### Records for the task
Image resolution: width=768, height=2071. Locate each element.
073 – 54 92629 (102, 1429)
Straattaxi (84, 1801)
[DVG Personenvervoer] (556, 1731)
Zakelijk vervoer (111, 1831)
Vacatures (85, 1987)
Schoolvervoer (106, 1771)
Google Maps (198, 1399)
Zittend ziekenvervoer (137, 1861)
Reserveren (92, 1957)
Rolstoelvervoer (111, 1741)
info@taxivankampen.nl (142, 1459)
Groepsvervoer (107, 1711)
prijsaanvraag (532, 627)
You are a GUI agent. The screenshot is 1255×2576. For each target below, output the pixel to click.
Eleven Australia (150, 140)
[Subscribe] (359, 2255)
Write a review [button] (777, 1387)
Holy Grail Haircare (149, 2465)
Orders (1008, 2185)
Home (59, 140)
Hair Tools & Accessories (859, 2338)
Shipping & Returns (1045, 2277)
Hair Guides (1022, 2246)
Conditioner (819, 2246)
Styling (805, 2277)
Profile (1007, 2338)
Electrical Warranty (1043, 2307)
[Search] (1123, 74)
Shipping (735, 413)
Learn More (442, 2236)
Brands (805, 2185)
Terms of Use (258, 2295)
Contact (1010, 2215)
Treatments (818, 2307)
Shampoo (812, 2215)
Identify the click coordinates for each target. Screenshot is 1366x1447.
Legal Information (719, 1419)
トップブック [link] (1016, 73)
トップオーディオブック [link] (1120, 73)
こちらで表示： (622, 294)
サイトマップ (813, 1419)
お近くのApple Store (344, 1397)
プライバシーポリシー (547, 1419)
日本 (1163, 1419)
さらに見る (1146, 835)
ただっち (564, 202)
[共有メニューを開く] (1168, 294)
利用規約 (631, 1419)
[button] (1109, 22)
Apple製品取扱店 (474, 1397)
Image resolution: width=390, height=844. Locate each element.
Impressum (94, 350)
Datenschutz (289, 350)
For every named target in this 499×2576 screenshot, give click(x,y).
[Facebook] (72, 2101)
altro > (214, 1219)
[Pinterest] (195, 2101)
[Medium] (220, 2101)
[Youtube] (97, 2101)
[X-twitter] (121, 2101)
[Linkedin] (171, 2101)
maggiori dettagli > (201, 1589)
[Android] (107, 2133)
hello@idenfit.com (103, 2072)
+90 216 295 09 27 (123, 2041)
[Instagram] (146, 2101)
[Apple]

### What this task involves
Rewrite the listing above from the line with "Brands (805, 2185)" to the line with "[Instagram] (146, 2101)", both included, keeping the request lines as they are. Multiply every coordinate in the answers by 0.35 and round to a whole number, with halves rounded up.

### Full answer
Brands (282, 765)
Terms of Use (90, 803)
Contact (354, 775)
Treatments (286, 807)
Shampoo (284, 775)
Identify the click coordinates for each target. Screenshot is 1366x1447.
Legal Information (252, 497)
トップブック [link] (356, 26)
トップオーディオブック [link] (392, 26)
こちらで表示： (218, 103)
サイトマップ (285, 497)
お近くのApple Store (120, 489)
プライバシーポリシー (191, 497)
日本 (407, 497)
さらに見る (401, 292)
ただっち (197, 71)
[共有メニューを開く] (409, 103)
利用規約 (221, 497)
[button] (388, 8)
Apple製品取扱店 (166, 489)
Image resolution: width=390, height=844. Locate each element.
Impressum (33, 123)
Datenschutz (101, 123)
For every named target in this 499×2576 screenshot, give click(x,y).
[Facebook] (25, 735)
altro > (75, 427)
[Pinterest] (68, 735)
[Medium] (77, 735)
[Youtube] (34, 735)
[X-twitter] (42, 735)
[Linkedin] (60, 735)
maggiori dettagli > (70, 556)
[Android] (37, 747)
hello@idenfit.com (36, 725)
+90 216 295 09 27 (43, 714)
[Instagram] (51, 735)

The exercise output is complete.